Each iteration of the Guitar Hero series following Guitar Hero 3 felt like games that were created not for art, not for experimentation, not even for the gamer, but exclusively for the studio to get more money. The design elements that made Guitar Hero feel like a traditional video game were completely removed from all Guitar Hero games following GH3. Up until GH3, the Guitar Hero franchise was responsible for delivering to me not only really fun gameplay, appealing to the gamer within me, but really good songs and music, appealing to normal person (deep) within me. There was a balance created by a development studio who knew that Guitar Hero was a video game first, and that gameplay could not be compromised if the title was expected to be fun. Guitar Hero 5's content is weak, man. There are a few good songs, but nothing about the game makes me want to play more. The personality and charm of the cartoonish graphics, awful covers, and sense of humor seen in the first games has given way to that which appeals to the masses: blink-182 songs in the line-up, long hammer-on sections that look difficult but are actually insultingly easy, lifeless venues, GOOD SONGS WITH BORING NOTE CHARTS, no context, no reason to even play the Career Mode since every song is just given to you from the start of the game.

Guitar Hero 5 reminds me of parents who just give their children what they want without asking if what the kid wants is actually good for them. Want more Guitar Hero? There you go: Guitar Hero 5. And yeah, fans who asked for a new Guitar Hero got what they asked for, but how does it feel? Does GH5 feel new, or earned, or valuable, or does it just feel like more of what you already have? Does it feel redundant and insulting, making you realize that while there exists an endless ocean of quality video games spanning 30+ years across multiple generations of artistic and technological experimentation, you've spent another $50 dollars on something you basically already own, albeit an inferior version? Do you feel like a chump who has sold your soul to a company that doesn't care about you unless you have money?

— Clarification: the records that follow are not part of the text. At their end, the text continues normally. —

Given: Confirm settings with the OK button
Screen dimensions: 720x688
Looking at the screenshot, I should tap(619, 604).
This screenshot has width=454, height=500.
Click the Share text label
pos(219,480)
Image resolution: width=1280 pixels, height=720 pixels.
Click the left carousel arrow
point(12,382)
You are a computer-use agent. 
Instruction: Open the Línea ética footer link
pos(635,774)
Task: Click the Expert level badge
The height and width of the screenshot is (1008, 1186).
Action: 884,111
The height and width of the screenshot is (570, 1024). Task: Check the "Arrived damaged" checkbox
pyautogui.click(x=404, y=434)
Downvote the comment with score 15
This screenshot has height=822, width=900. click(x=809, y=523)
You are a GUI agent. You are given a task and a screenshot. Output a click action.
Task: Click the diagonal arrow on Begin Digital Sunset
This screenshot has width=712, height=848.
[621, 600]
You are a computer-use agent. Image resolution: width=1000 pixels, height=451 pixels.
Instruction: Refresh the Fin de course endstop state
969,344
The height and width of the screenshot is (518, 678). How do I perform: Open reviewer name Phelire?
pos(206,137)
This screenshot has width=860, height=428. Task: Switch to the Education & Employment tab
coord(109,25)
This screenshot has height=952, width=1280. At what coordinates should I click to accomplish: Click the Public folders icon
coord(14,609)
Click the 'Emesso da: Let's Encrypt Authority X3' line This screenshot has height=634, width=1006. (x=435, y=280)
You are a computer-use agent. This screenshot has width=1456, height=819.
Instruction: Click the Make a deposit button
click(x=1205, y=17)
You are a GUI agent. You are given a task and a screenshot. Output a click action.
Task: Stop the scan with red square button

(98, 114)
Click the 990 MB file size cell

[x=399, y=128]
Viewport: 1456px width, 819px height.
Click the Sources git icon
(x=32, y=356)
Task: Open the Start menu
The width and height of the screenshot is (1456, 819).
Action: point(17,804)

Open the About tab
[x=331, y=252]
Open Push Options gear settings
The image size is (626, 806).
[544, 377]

Guitar Hero 1 - 3 felt like an experiment gone wonderfully right; it started a little shaky, definitely strange but certainly suggesting potential. Guitar Hero 2 improved everything that had to be so. Rocks the 80's was essentially a DLC pack, but the songs were fun to play and fun to hear, as well as respectful of a gamer's-type difficulty curve and pacing, and Guitar Hero 3 was the series perfected with the best soundtrack, graphics, and gameplay the series has ever seen. But Guitar Hero 3 was too good. Guitar Hero 3 was the game that made the developers realize that they no longer had to respect their fans because the fans no longer respected themselves. Once it became clear that everyone everywhere was going to buy Guitar Hero no matter what, the developers didn't feel it was necessary for them to try anymore. In other words, once the fans stop putting pressure on the developers to make a better game, developers stop putting pressure on themselves to make a better game, and when that happens, you get Guitar Hero 5: the last few drops of water wrung out from a now-damp towel that once contained viscous, french-vanilla creams of originality, creativity, and video game art supremacy.